Exercise directions = Reproduce word for word the part of the material that begins with the line containing "Task: Click the 2024-02-13 payment date" and continues to the end of the material. Leave the pictures out of your answer.

Records shown =
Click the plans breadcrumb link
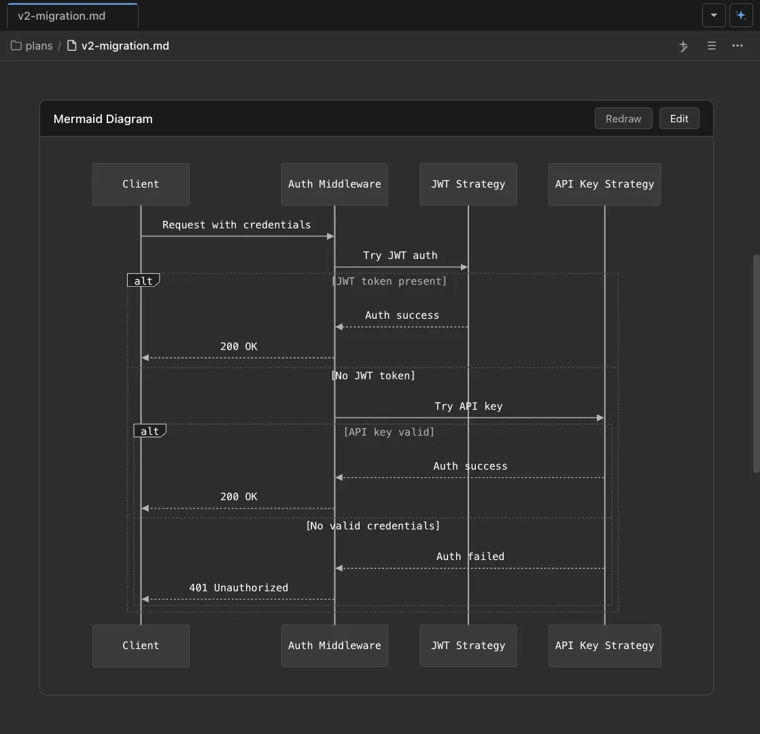This screenshot has width=760, height=734. [37, 46]
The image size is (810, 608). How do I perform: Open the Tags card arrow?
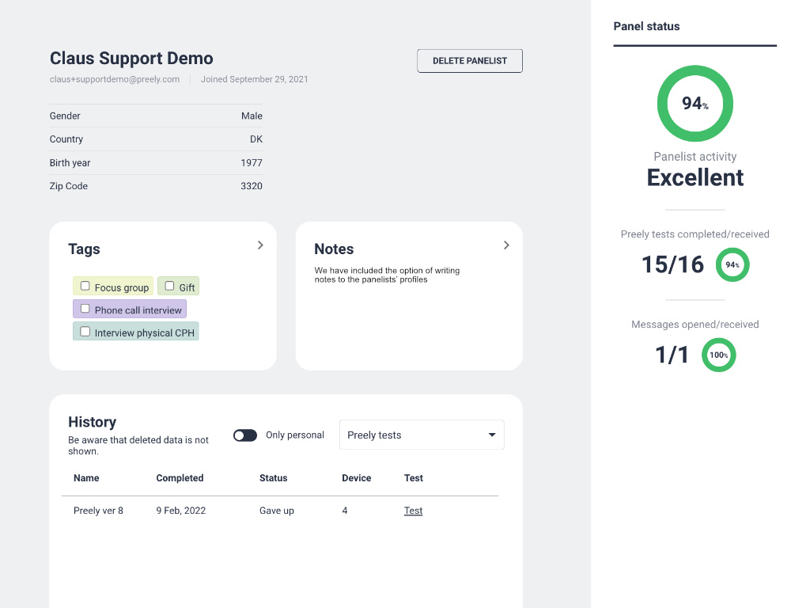[260, 245]
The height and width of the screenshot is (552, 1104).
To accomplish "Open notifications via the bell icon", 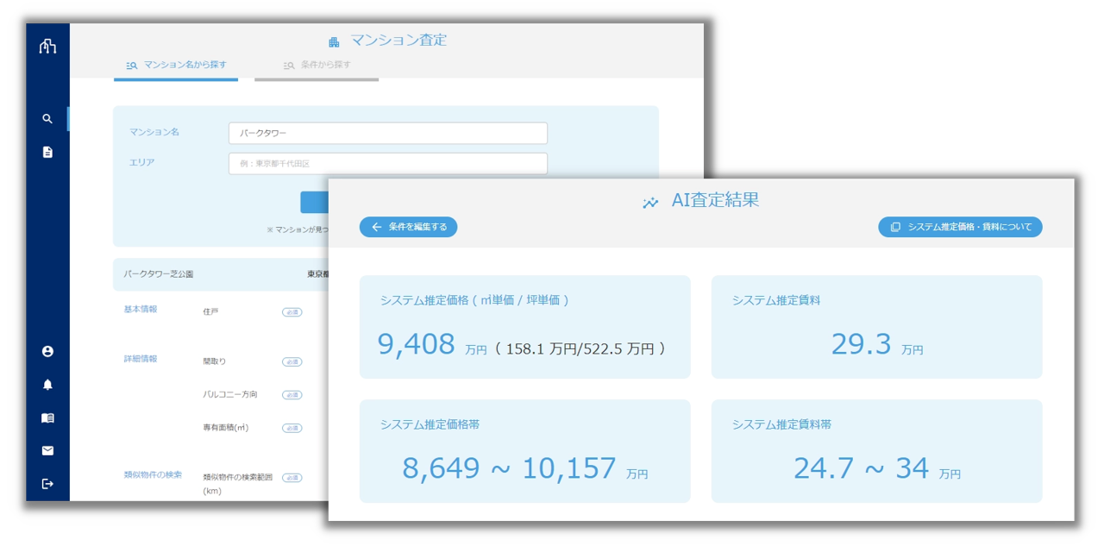I will [47, 384].
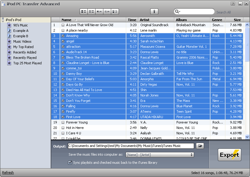
Task: Click the Refresh link
Action: click(x=8, y=173)
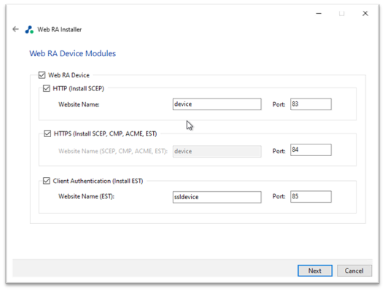Click the HTTP port field showing 83
This screenshot has width=385, height=291.
311,104
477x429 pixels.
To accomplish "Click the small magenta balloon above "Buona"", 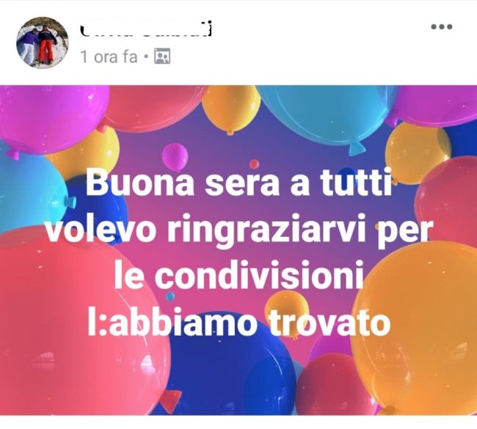I will 175,157.
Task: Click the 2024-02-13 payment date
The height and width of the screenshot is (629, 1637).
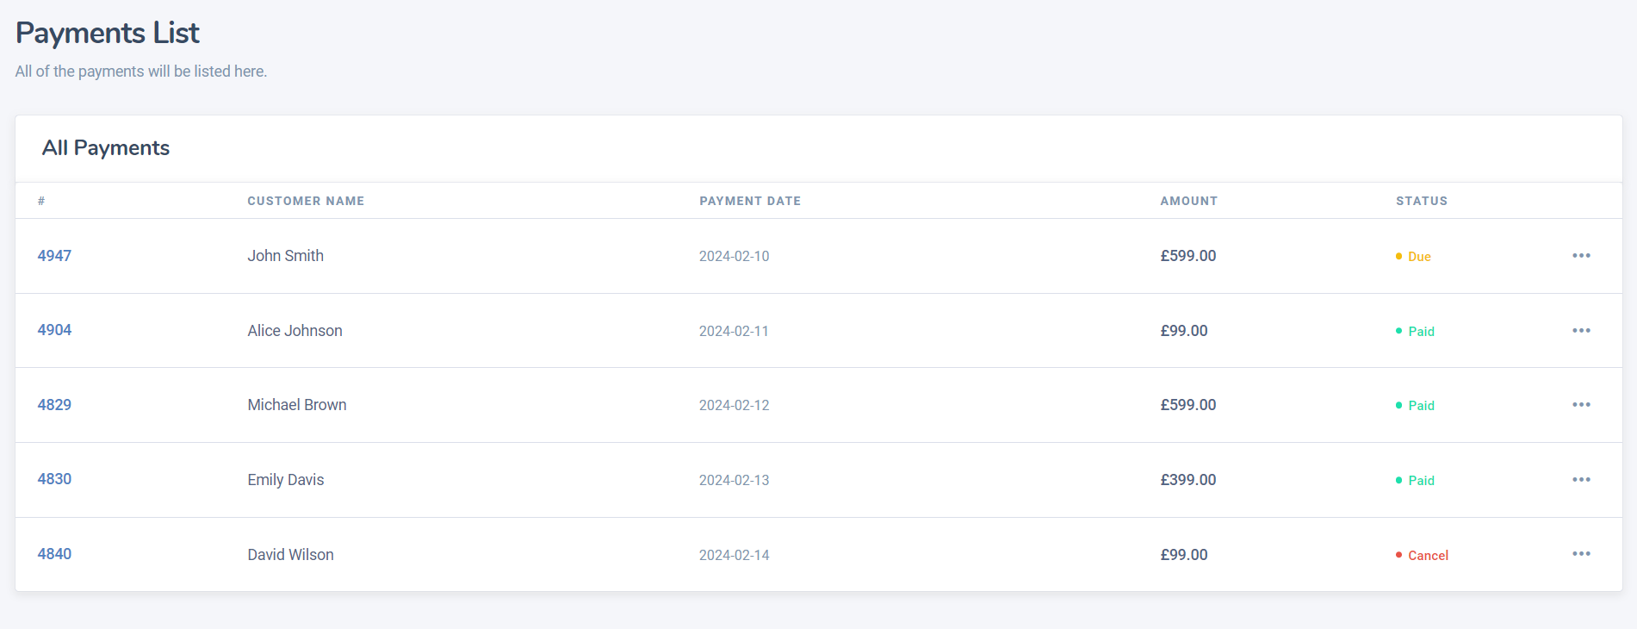Action: (x=734, y=481)
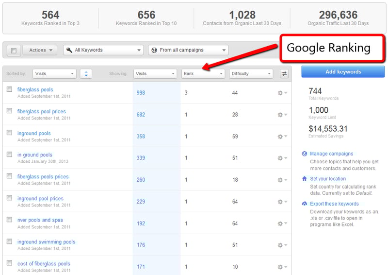Click the Set your location home icon
The width and height of the screenshot is (388, 275).
click(305, 179)
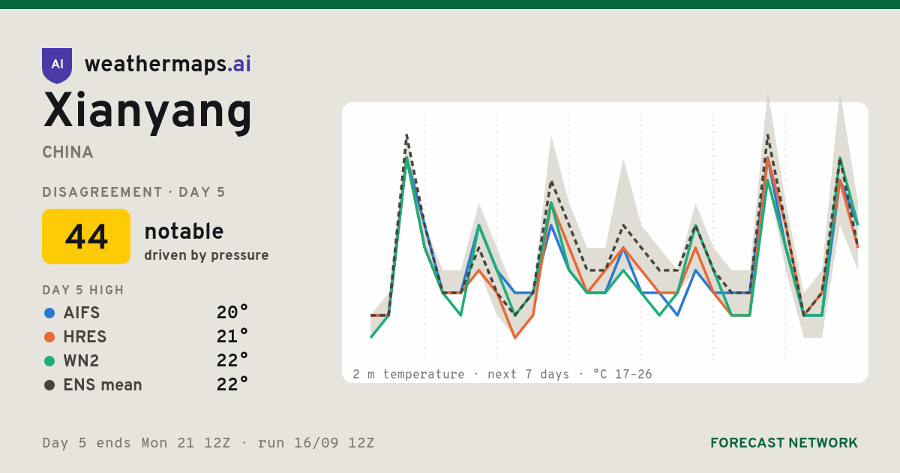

Response =
Task: Click the 2024-02-13 payment date
The height and width of the screenshot is (629, 1637).
Action: (x=734, y=481)
Click the Set your location home icon
The width and height of the screenshot is (388, 275).
click(305, 179)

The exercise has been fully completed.